Say this about the 21st-century spate of TV-to-film adaptations, whether they be good (Sex and the City), bad (Entourage), or ugly (Absolutely Fabulous: The Movie): They’re very user-friendly, allowing newbies to join the party without having to prepare much beforehand.

Regardless of the source (a book, a play, a TV series, an emoji), a motion picture needs to stand on its own, and like these previous boob-tube transfers, Downton Abbey succeeds in this capacity. Spoiler: I’ve never watched a single episode of the popular series that ran from 2010 to 2015, although I of course knew of its premise and even some of its characters. Subsequent spoiler: It didn’t matter, as the movie immediately establishes its players before proceeding with the business at hand.
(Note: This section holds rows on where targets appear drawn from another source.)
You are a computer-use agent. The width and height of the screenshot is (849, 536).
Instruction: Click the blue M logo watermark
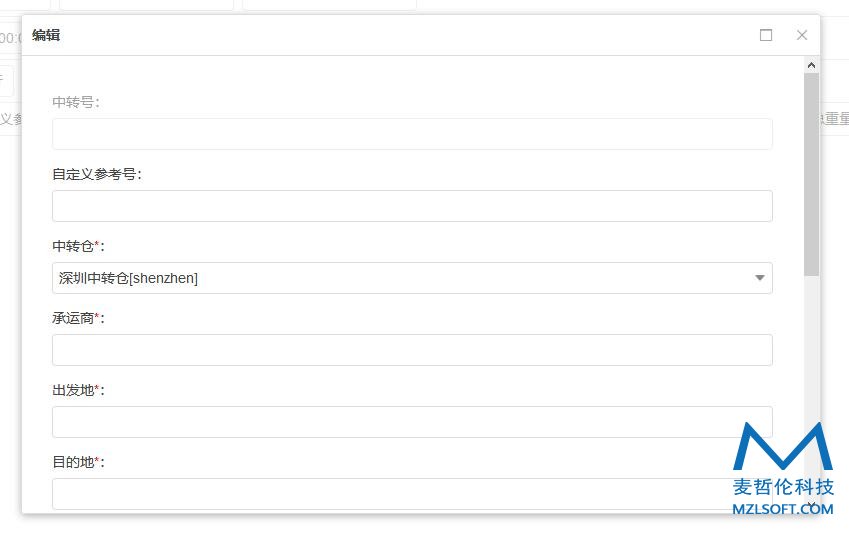coord(783,446)
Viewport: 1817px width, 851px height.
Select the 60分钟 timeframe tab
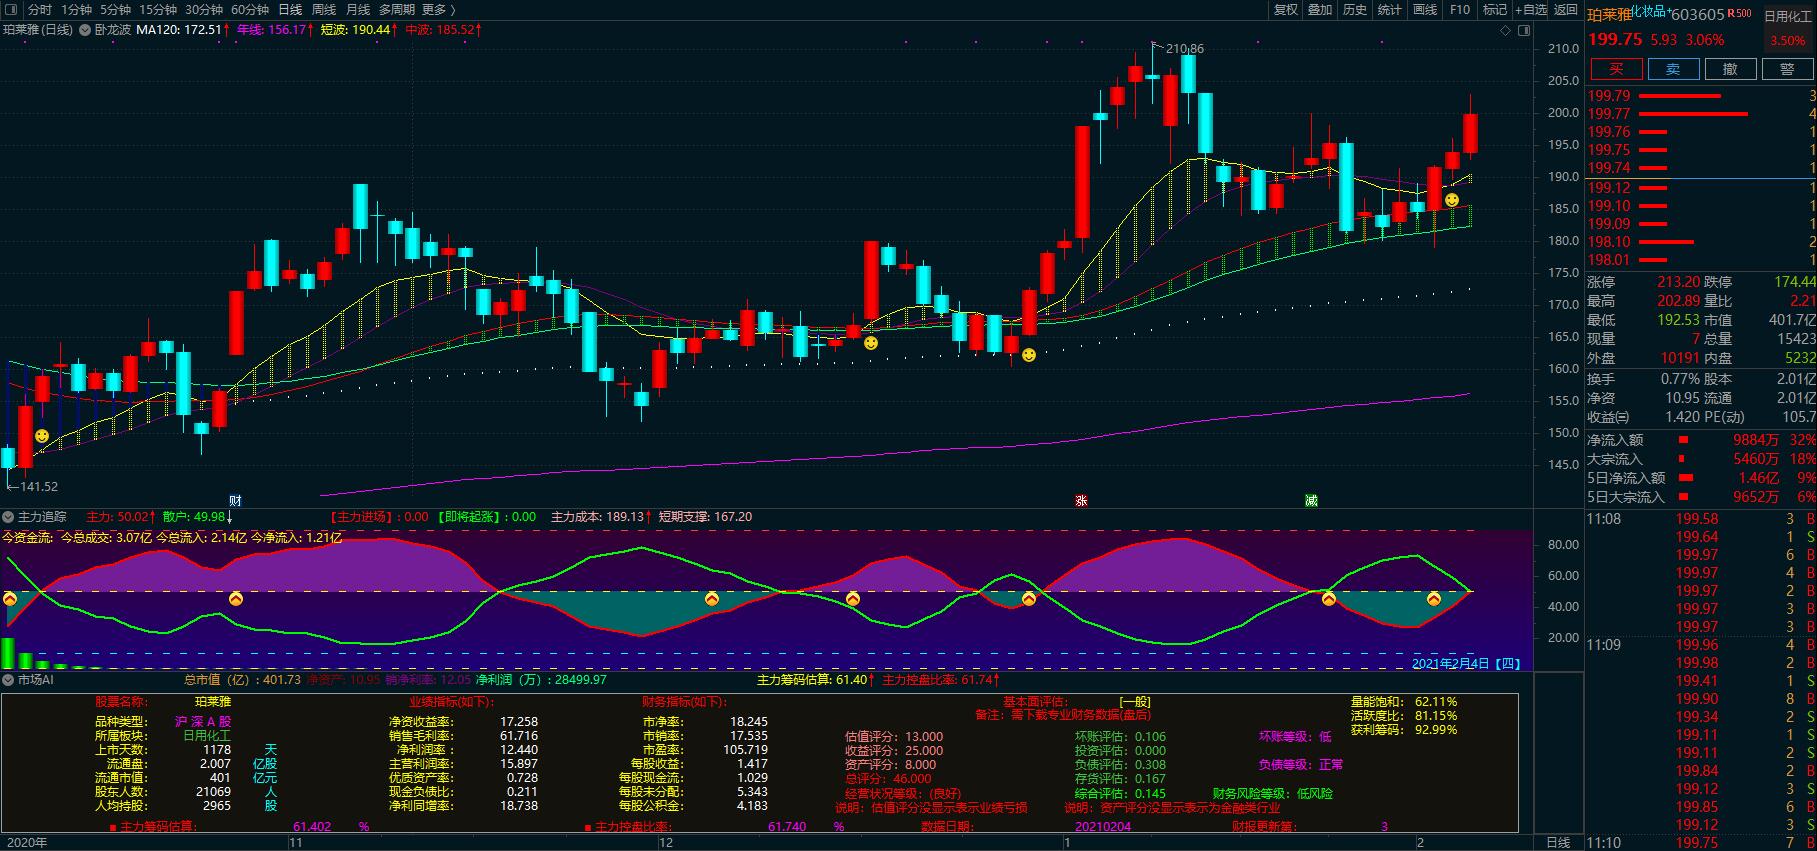(249, 9)
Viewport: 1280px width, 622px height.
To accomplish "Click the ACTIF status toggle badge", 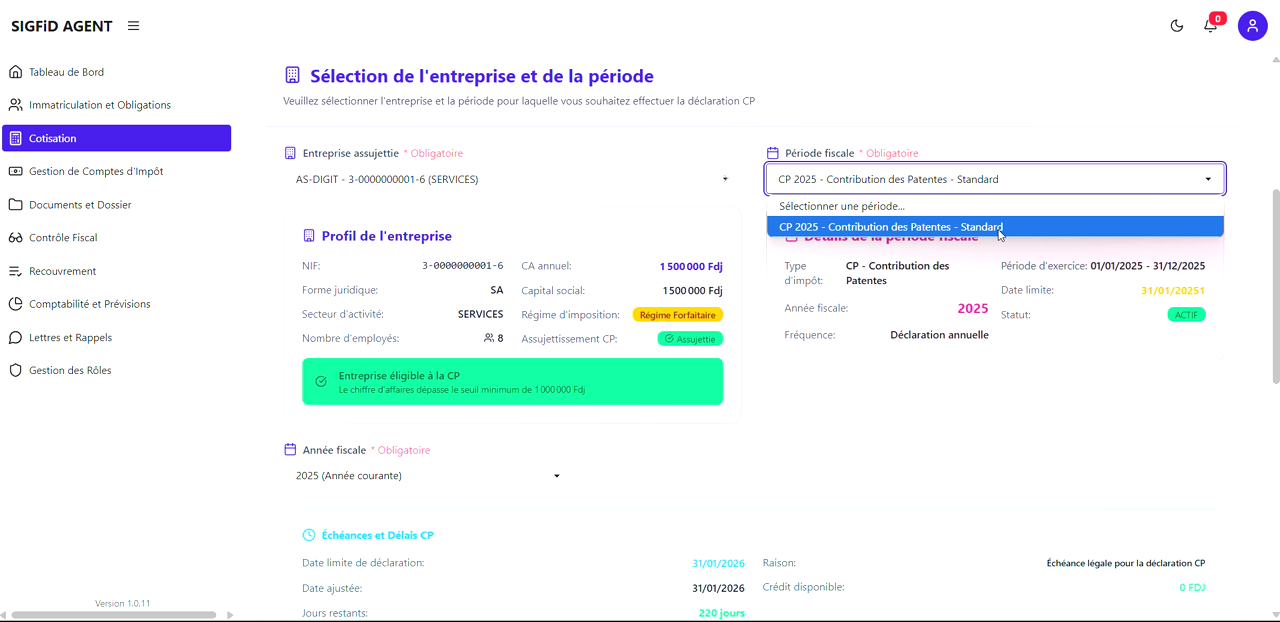I will [x=1186, y=314].
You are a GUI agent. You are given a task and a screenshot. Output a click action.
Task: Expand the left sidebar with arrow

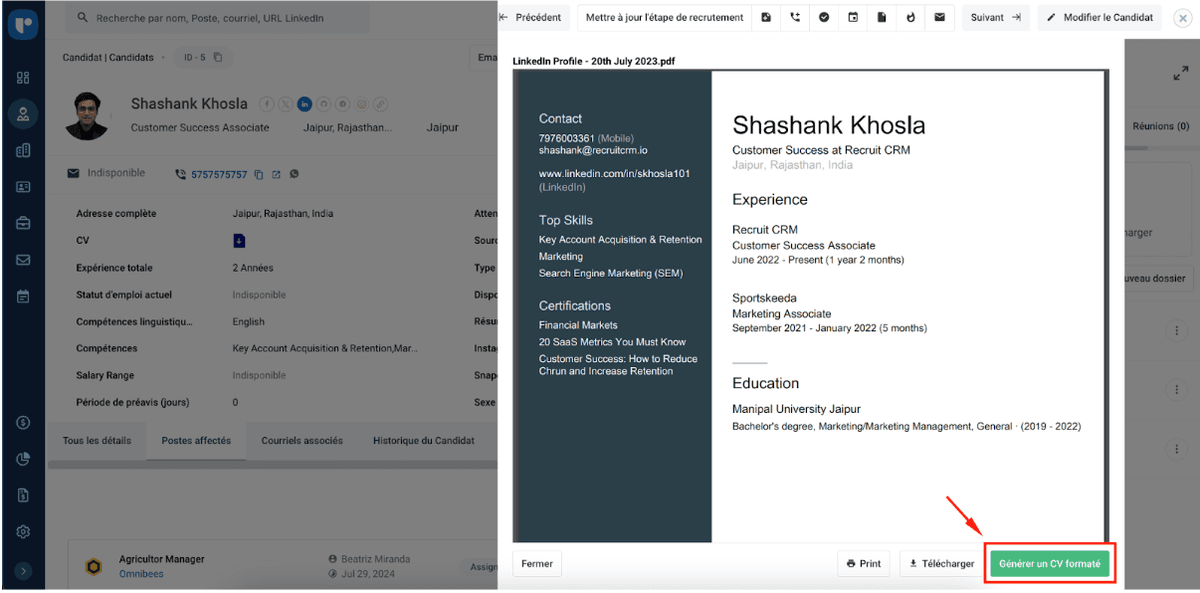point(23,571)
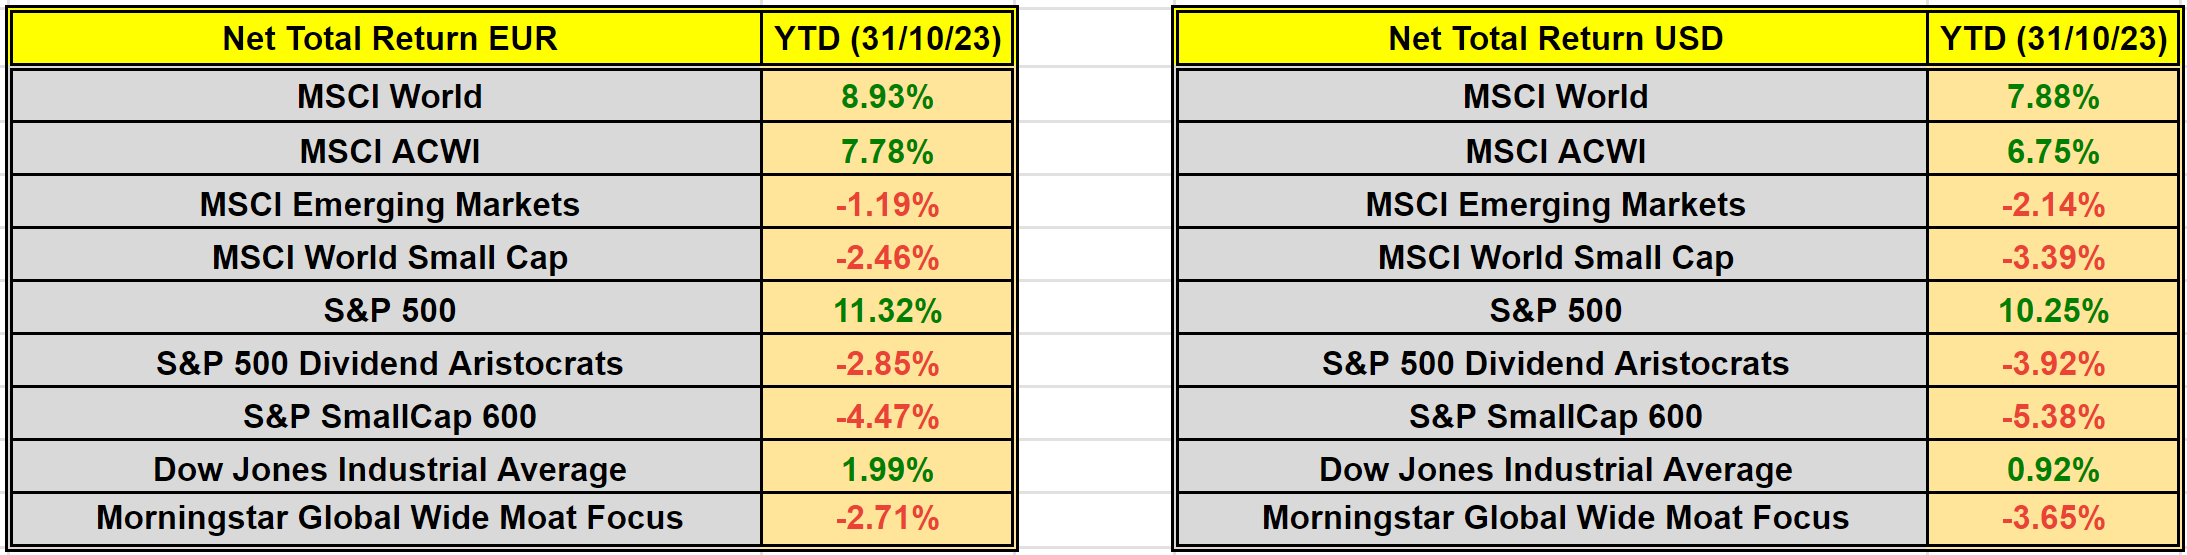Screen dimensions: 2187x555
Task: Click the 11.32% S&P 500 EUR value
Action: [888, 309]
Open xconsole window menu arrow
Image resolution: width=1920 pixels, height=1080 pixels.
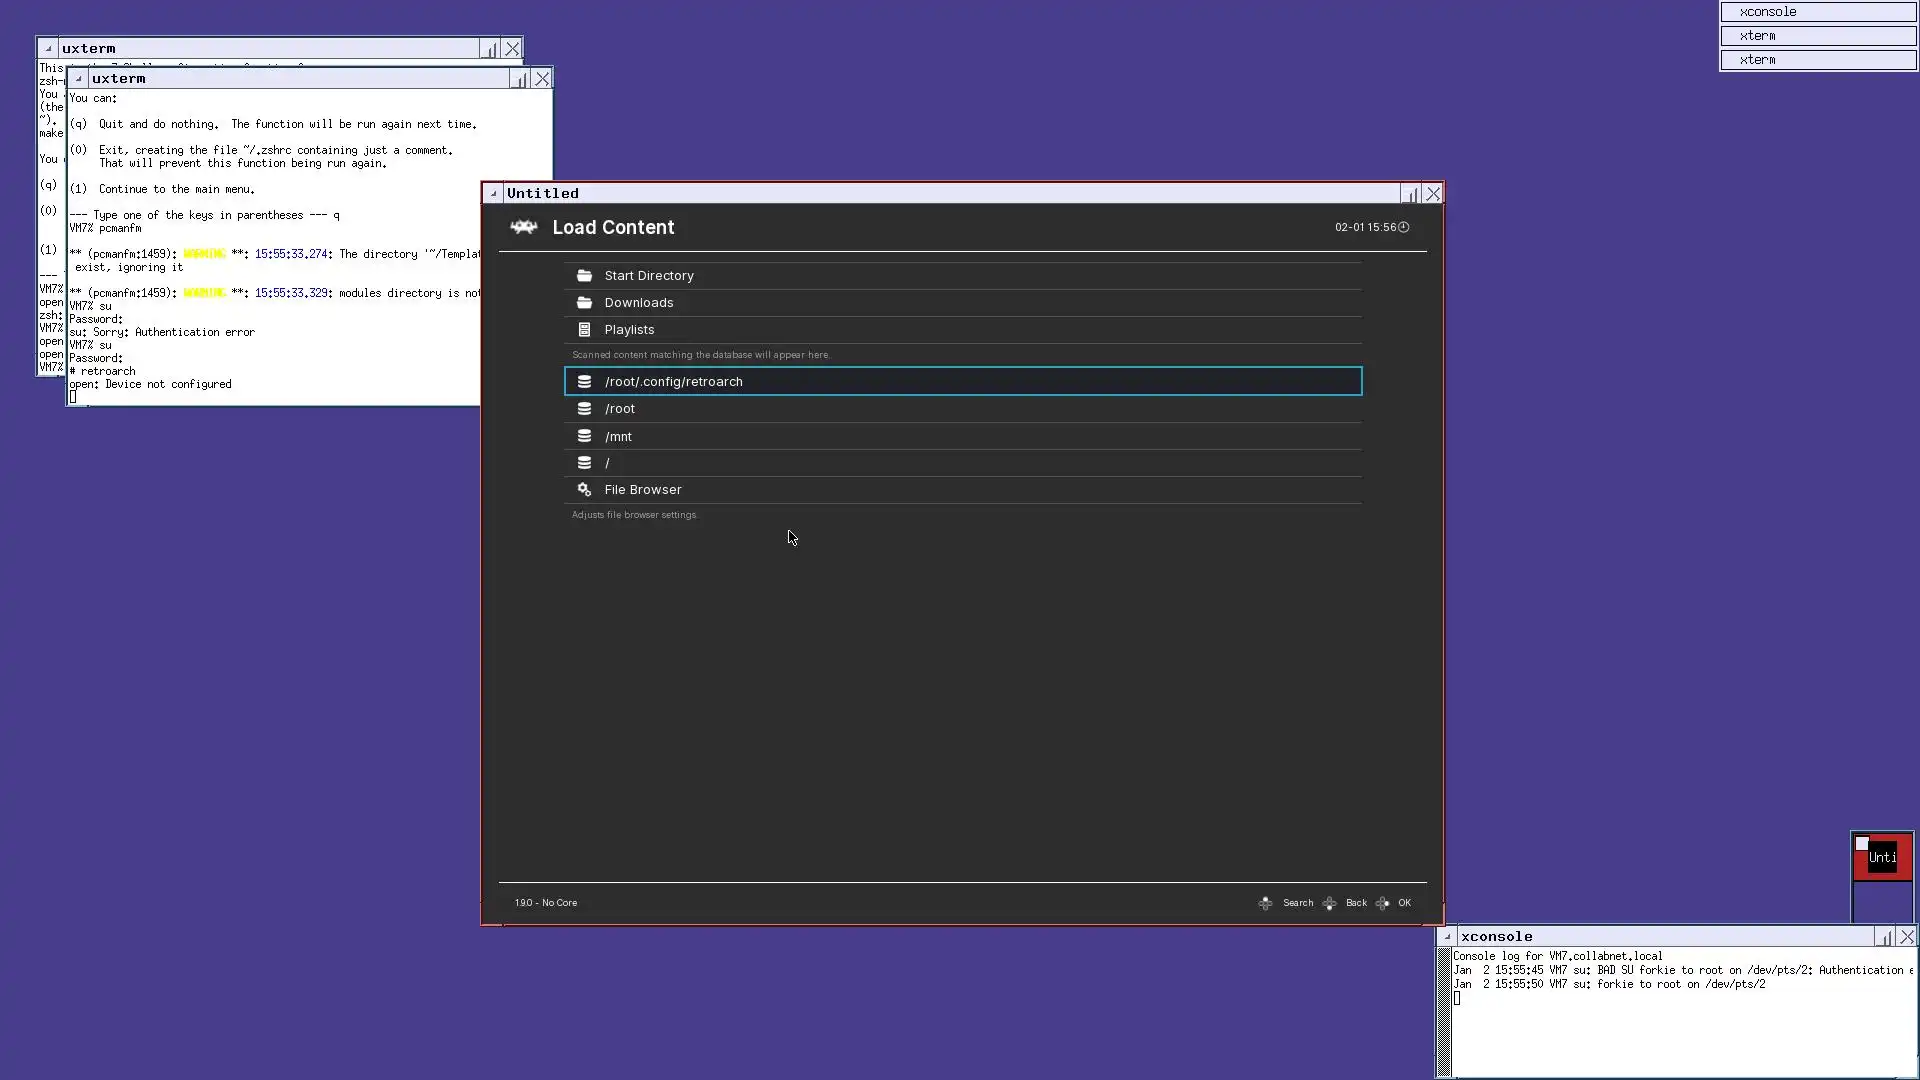coord(1447,937)

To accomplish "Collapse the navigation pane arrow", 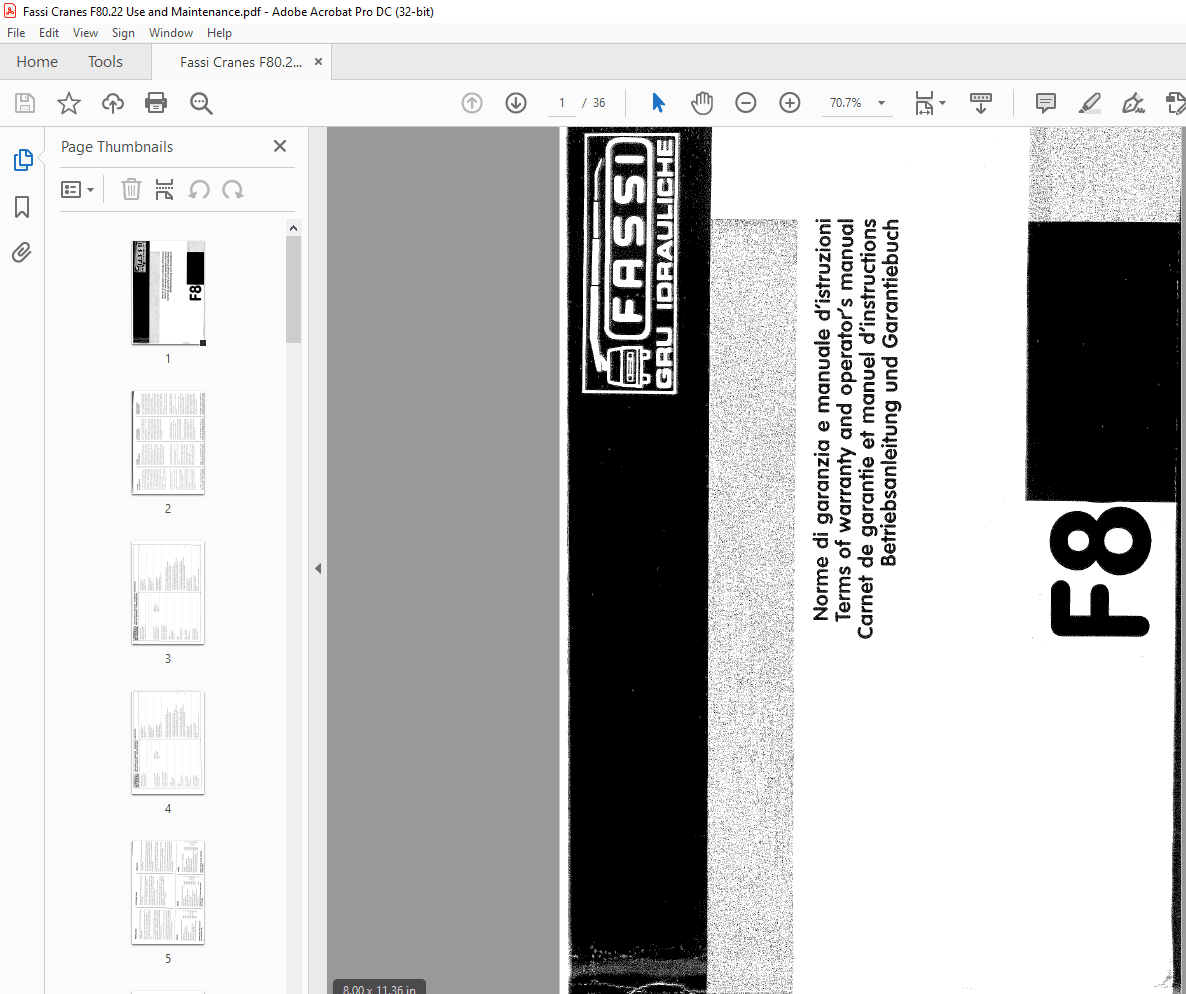I will point(318,568).
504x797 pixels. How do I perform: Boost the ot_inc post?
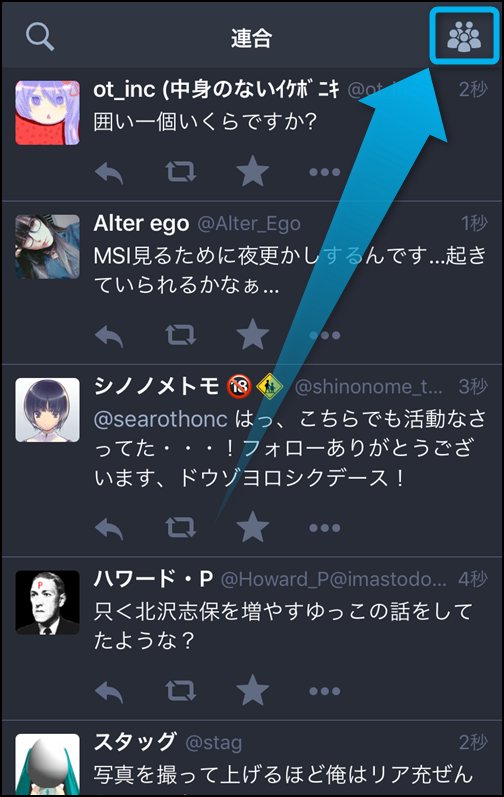click(181, 172)
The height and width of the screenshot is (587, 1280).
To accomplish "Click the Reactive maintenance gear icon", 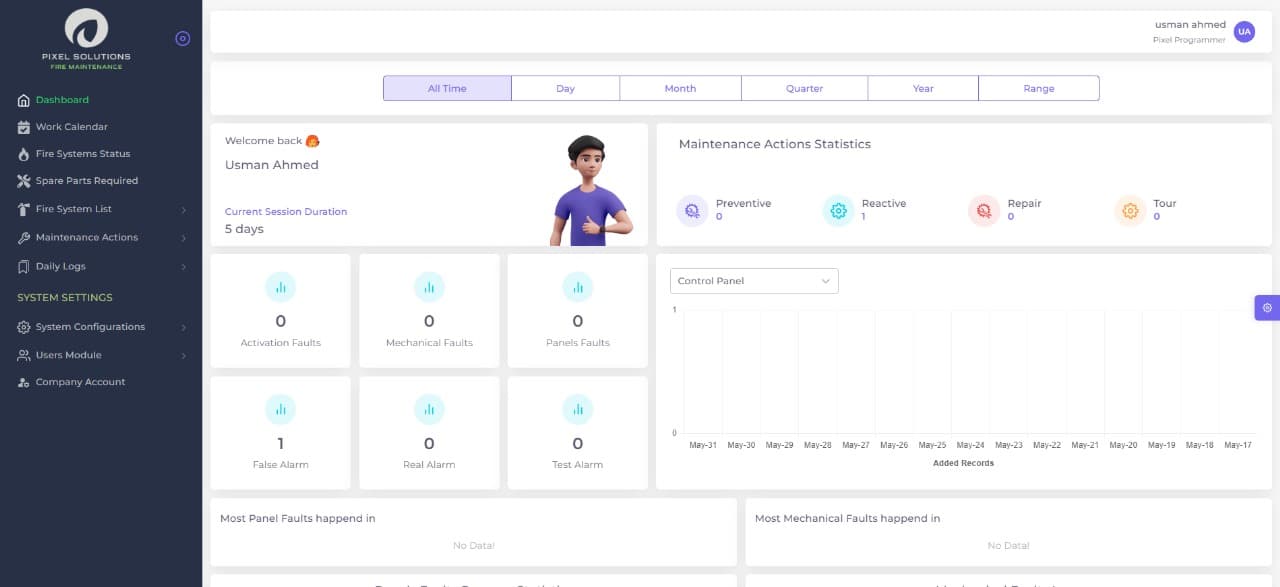I will [838, 210].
In this case, that business would be an imminent visit from the British royals — specifically, King George V (Simon Jones), Queen Mary (Geraldine James), and Princess Mary (Kate Phillips). The occupants of Downton Abbey, among them Lord Grantham (Hugh Bonneville), Lady Mary Talbot (Michelle Dockery) and Violet Crawley (Maggie Smith), anticipate their regal guests with the requisite stiff upper lips, while the staff, including returning head butler Mr. Carson (Jim Carter) and head maid Anna Bates (Joanne Froggatt), begin making preparations.

Subplots abound. The staff is furious that their roles are being usurped by the King’s personal handlers and plot to regain control of their own household. Affable Tom Branson (Allen Leech), the former chauffeur who married into the family, attempts to move on from his widowed status by falling for a maid (Tuppence Middleton) who has a surprising secret up her sleeve. Given the night off, butler Thomas Barrow (Robert James-Collier) ends up at a hidden club that’s men-only. As for Violet, she ends up arguing with almost everyone around her (or, as she notes, “I never argue; I explain.”).

After a typically hyperactive summer season, Downton Abbey will prove to be just the soothing nightcap sought by many moviegoers eager for something that’s all talk and no action. (In the world of this movie, an action scene is when someone hits a hot-water pipe with a shovel.) It’s a gentle picture about genteel people, as witty and warm as one might hope. And if a virginal viewer like me can respond positively to its pull, I can only imagine the rapturous experience awaiting those who have been Downton devotees since Day One.